CHALLENGE:
Reproduce the material verbatim, starting at the line that contains "This screenshot has width=1568, height=643." and ending at the line that contains "coord(224,370)", with both of those lines included. Leave the pictures out of your answer.

STORED ROWS:
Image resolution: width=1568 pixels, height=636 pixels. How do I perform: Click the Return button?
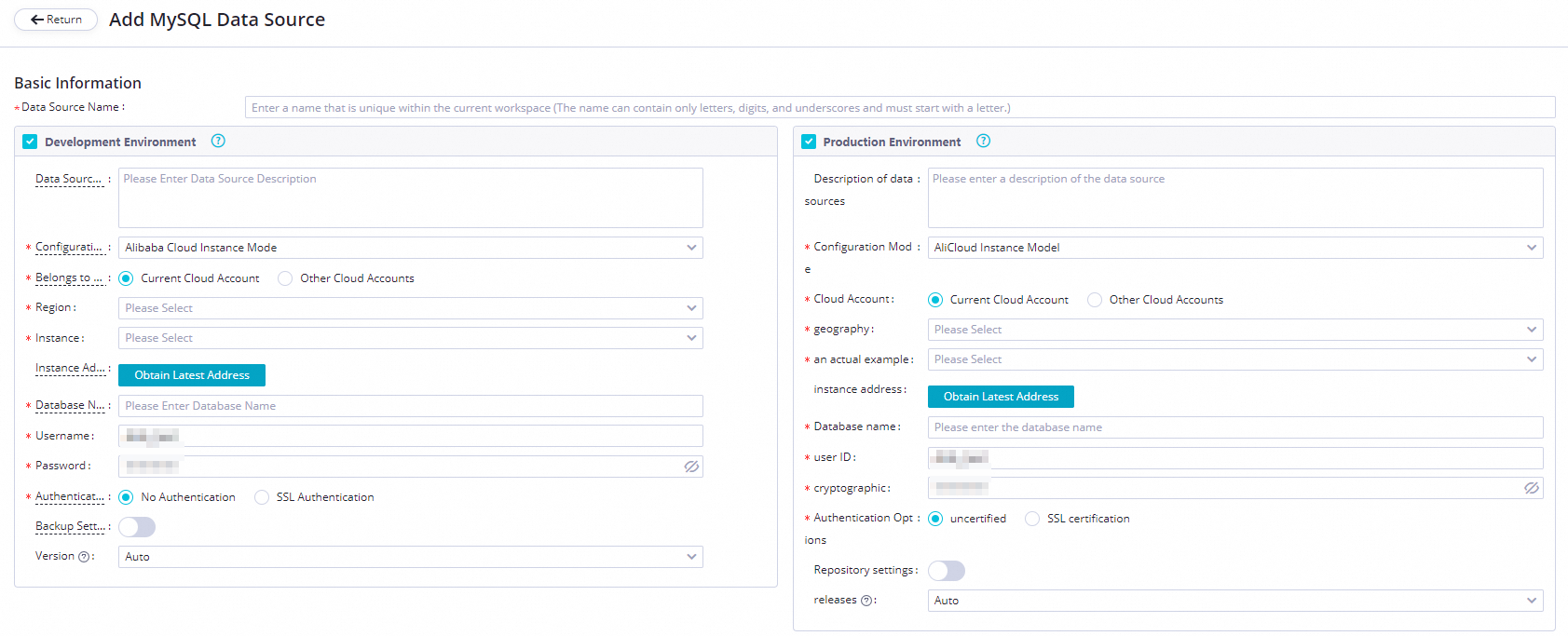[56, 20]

--

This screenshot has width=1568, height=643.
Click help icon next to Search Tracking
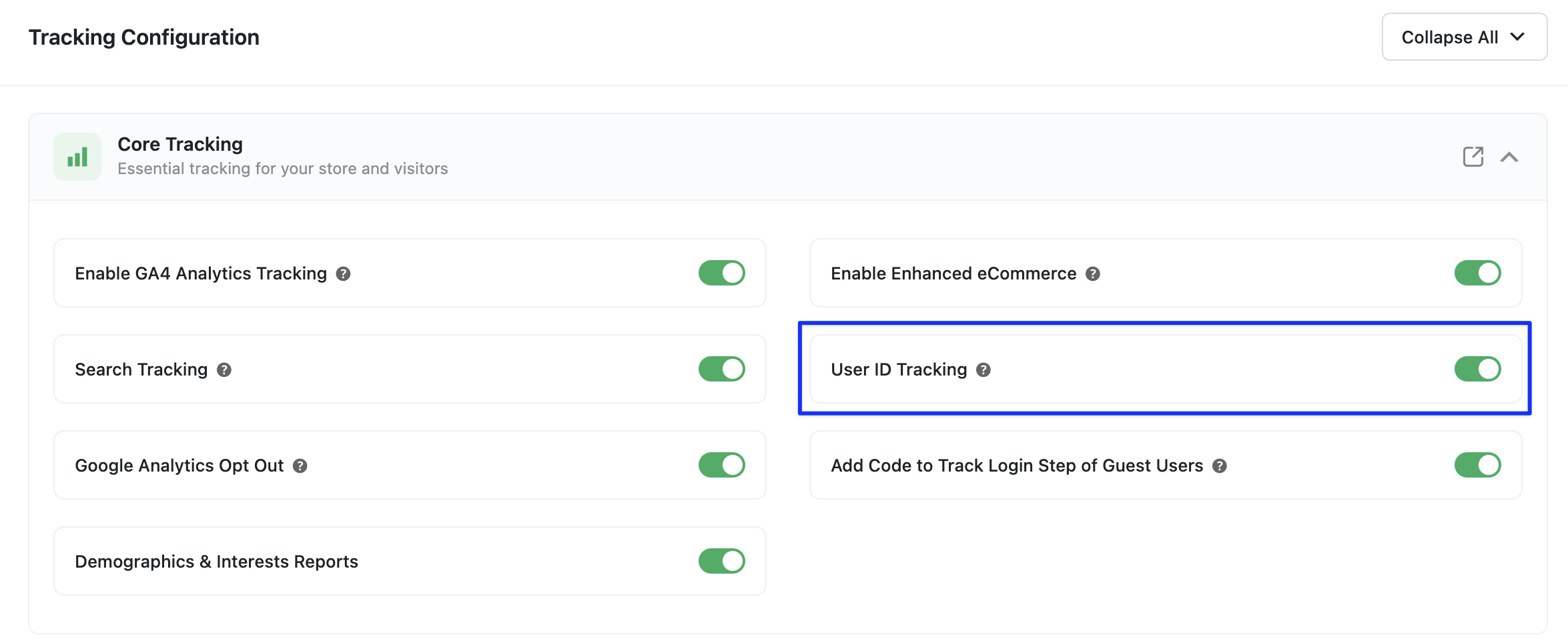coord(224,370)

RESULT OF THIS TASK:
This screenshot has width=1568, height=643.
Click help icon next to Search Tracking
coord(224,370)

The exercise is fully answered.